### [TRY IT]
Write out every entry word for word.

Saved entries:
◆ ◆ ◆ ◆ ◆
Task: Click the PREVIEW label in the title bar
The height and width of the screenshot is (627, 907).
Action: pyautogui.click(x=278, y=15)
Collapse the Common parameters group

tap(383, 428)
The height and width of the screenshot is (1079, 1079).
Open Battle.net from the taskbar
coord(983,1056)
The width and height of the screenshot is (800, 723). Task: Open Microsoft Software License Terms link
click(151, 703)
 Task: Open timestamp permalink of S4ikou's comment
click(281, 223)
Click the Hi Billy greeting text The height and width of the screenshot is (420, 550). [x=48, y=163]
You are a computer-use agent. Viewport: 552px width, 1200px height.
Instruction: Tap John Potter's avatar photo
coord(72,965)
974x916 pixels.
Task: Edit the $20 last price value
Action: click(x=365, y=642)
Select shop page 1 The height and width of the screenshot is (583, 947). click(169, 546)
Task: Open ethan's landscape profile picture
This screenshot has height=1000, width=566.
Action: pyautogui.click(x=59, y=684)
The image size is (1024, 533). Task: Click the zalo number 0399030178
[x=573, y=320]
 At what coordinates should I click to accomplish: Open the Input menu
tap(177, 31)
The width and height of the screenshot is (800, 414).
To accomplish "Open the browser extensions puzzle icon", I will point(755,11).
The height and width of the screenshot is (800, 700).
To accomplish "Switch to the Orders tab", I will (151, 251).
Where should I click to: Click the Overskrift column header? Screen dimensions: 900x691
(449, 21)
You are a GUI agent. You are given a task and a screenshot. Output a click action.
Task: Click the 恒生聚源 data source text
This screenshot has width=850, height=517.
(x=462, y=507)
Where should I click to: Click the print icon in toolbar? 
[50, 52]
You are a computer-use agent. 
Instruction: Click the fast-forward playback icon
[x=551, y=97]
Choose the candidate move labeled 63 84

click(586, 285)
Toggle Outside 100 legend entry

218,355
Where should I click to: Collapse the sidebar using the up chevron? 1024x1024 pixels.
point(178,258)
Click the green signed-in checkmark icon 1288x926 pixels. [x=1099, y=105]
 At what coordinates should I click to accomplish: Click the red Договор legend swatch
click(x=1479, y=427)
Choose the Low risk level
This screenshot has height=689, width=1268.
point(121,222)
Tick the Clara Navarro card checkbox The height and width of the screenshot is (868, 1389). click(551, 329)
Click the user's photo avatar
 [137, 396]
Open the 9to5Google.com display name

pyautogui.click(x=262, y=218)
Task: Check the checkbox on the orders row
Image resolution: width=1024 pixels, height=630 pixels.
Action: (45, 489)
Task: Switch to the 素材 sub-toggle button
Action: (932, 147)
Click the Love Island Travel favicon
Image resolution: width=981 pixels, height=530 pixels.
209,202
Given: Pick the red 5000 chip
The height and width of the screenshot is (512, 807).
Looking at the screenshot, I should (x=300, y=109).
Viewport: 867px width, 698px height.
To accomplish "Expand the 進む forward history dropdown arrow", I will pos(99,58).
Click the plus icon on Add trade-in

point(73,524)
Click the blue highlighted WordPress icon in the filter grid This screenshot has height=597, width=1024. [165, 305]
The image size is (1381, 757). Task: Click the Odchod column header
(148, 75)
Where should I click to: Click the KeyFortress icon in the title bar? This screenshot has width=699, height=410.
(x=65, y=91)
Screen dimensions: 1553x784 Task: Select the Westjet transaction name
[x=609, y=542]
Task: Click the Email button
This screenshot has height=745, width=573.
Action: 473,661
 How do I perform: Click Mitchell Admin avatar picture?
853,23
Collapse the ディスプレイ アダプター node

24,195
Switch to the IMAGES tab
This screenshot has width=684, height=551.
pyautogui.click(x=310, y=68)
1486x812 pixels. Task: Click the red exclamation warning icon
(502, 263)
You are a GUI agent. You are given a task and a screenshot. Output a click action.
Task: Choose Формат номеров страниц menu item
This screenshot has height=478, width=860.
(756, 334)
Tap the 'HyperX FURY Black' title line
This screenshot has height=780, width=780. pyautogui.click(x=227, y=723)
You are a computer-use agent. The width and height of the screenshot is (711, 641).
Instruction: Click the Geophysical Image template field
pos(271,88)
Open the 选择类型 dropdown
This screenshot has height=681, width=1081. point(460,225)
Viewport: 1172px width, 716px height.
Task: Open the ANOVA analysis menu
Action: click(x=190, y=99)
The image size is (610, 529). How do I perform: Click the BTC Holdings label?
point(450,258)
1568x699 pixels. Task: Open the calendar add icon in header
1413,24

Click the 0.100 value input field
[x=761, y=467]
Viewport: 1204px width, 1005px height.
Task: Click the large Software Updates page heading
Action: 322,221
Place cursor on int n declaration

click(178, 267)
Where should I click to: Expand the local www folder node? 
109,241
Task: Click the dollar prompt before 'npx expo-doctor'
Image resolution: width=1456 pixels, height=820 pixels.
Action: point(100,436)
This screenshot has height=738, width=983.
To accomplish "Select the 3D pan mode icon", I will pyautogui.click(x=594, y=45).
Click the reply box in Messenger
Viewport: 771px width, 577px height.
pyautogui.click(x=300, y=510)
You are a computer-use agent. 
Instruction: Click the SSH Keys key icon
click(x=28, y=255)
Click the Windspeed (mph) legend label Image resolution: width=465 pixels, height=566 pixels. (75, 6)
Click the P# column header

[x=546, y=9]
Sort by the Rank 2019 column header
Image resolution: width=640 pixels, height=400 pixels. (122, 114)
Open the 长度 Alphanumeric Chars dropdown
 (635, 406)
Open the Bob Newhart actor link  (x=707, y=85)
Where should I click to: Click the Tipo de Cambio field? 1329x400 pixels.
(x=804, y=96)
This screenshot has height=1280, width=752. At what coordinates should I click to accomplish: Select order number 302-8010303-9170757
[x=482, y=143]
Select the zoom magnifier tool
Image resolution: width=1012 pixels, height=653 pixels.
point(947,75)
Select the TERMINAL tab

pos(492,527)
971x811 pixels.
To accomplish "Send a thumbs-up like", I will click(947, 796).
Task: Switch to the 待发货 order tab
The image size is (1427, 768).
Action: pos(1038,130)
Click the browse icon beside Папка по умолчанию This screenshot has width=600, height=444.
◆ ◆ ◆ ◆ ◆
### [EXERCISE SOLUTION]
Task: Click the PREVIEW label in the title bar
The height and width of the screenshot is (627, 907).
Action: pyautogui.click(x=278, y=15)
Collapse the Common parameters group

tap(383, 428)
The height and width of the screenshot is (1079, 1079).
Open Battle.net from the taskbar
coord(983,1056)
The width and height of the screenshot is (800, 723). Task: Open Microsoft Software License Terms link
click(151, 703)
 Task: Open timestamp permalink of S4ikou's comment
click(281, 223)
Click the Hi Billy greeting text The height and width of the screenshot is (420, 550). [x=48, y=163]
You are a computer-use agent. Viewport: 552px width, 1200px height.
Instruction: Tap John Potter's avatar photo
coord(72,965)
974x916 pixels.
Task: Edit the $20 last price value
Action: click(x=365, y=642)
Select shop page 1 The height and width of the screenshot is (583, 947). click(169, 546)
Task: Open ethan's landscape profile picture
This screenshot has height=1000, width=566.
Action: pyautogui.click(x=59, y=684)
The image size is (1024, 533). Task: Click the zalo number 0399030178
[x=573, y=320]
 At what coordinates should I click to accomplish: Open the Input menu
tap(177, 31)
The width and height of the screenshot is (800, 414).
To accomplish "Open the browser extensions puzzle icon", I will point(755,11).
The height and width of the screenshot is (800, 700).
To accomplish "Switch to the Orders tab", I will (151, 251).
Where should I click to: Click the Overskrift column header? Screen dimensions: 900x691
(449, 21)
You are a GUI agent. You are given a task and a screenshot. Output a click action.
Task: Click the 恒生聚源 data source text
This screenshot has width=850, height=517.
(x=462, y=507)
Where should I click to: Click the print icon in toolbar? 
[50, 52]
You are a computer-use agent. 
Instruction: Click the fast-forward playback icon
[x=551, y=97]
Choose the candidate move labeled 63 84

click(586, 285)
Toggle Outside 100 legend entry

218,355
Where should I click to: Collapse the sidebar using the up chevron? 1024x1024 pixels.
point(178,258)
Click the green signed-in checkmark icon 1288x926 pixels. [x=1099, y=105]
 At what coordinates should I click to accomplish: Click the red Договор legend swatch
click(x=1479, y=427)
Choose the Low risk level
This screenshot has height=689, width=1268.
point(121,222)
Tick the Clara Navarro card checkbox The height and width of the screenshot is (868, 1389). click(551, 329)
Click the user's photo avatar
 [137, 396]
Open the 9to5Google.com display name

pyautogui.click(x=262, y=218)
Task: Check the checkbox on the orders row
Image resolution: width=1024 pixels, height=630 pixels.
Action: (45, 489)
Task: Switch to the 素材 sub-toggle button
Action: (932, 147)
Click the Love Island Travel favicon
Image resolution: width=981 pixels, height=530 pixels.
209,202
Given: Pick the red 5000 chip
The height and width of the screenshot is (512, 807).
Looking at the screenshot, I should (x=300, y=109).
Viewport: 867px width, 698px height.
To accomplish "Expand the 進む forward history dropdown arrow", I will pos(99,58).
Click the plus icon on Add trade-in

point(73,524)
Click the blue highlighted WordPress icon in the filter grid This screenshot has height=597, width=1024. [165, 305]
The image size is (1381, 757). Task: Click the Odchod column header
(148, 75)
Where should I click to: Click the KeyFortress icon in the title bar? This screenshot has width=699, height=410.
(x=65, y=91)
Screen dimensions: 1553x784 Task: Select the Westjet transaction name
[x=609, y=542]
Task: Click the Email button
This screenshot has height=745, width=573.
Action: 473,661
 How do I perform: Click Mitchell Admin avatar picture?
853,23
Collapse the ディスプレイ アダプター node

24,195
Switch to the IMAGES tab
This screenshot has width=684, height=551.
pyautogui.click(x=310, y=68)
1486x812 pixels. Task: Click the red exclamation warning icon
(502, 263)
You are a GUI agent. You are given a task and a screenshot. Output a click action.
Task: Choose Формат номеров страниц menu item
This screenshot has height=478, width=860.
(756, 334)
Tap the 'HyperX FURY Black' title line
This screenshot has height=780, width=780. pyautogui.click(x=227, y=723)
You are a computer-use agent. The width and height of the screenshot is (711, 641).
Instruction: Click the Geophysical Image template field
pos(271,88)
Open the 选择类型 dropdown
This screenshot has height=681, width=1081. point(460,225)
Viewport: 1172px width, 716px height.
Task: Open the ANOVA analysis menu
Action: click(x=190, y=99)
The image size is (610, 529). How do I perform: Click the BTC Holdings label?
point(450,258)
1568x699 pixels. Task: Open the calendar add icon in header
1413,24

Click the 0.100 value input field
[x=761, y=467]
Viewport: 1204px width, 1005px height.
Task: Click the large Software Updates page heading
Action: 322,221
Place cursor on int n declaration

click(178, 267)
Where should I click to: Expand the local www folder node? 
109,241
Task: Click the dollar prompt before 'npx expo-doctor'
Image resolution: width=1456 pixels, height=820 pixels.
Action: point(100,436)
This screenshot has height=738, width=983.
To accomplish "Select the 3D pan mode icon", I will pyautogui.click(x=594, y=45).
Click the reply box in Messenger
Viewport: 771px width, 577px height.
pyautogui.click(x=300, y=510)
You are a computer-use agent. 
Instruction: Click the SSH Keys key icon
click(x=28, y=255)
Click the Windspeed (mph) legend label Image resolution: width=465 pixels, height=566 pixels. (75, 6)
Click the P# column header

[x=546, y=9]
Sort by the Rank 2019 column header
Image resolution: width=640 pixels, height=400 pixels. (122, 114)
Open the 长度 Alphanumeric Chars dropdown
 (635, 406)
Open the Bob Newhart actor link  (x=707, y=85)
Where should I click to: Click the Tipo de Cambio field? 1329x400 pixels.
(x=804, y=96)
This screenshot has height=1280, width=752. At what coordinates should I click to accomplish: Select order number 302-8010303-9170757
[x=482, y=143]
Select the zoom magnifier tool
Image resolution: width=1012 pixels, height=653 pixels.
point(947,75)
Select the TERMINAL tab

pos(492,527)
971x811 pixels.
To accomplish "Send a thumbs-up like", I will click(947, 796).
Task: Switch to the 待发货 order tab
The image size is (1427, 768).
Action: pos(1038,130)
Click the browse icon beside Папка по умолчанию This screenshot has width=600, height=444.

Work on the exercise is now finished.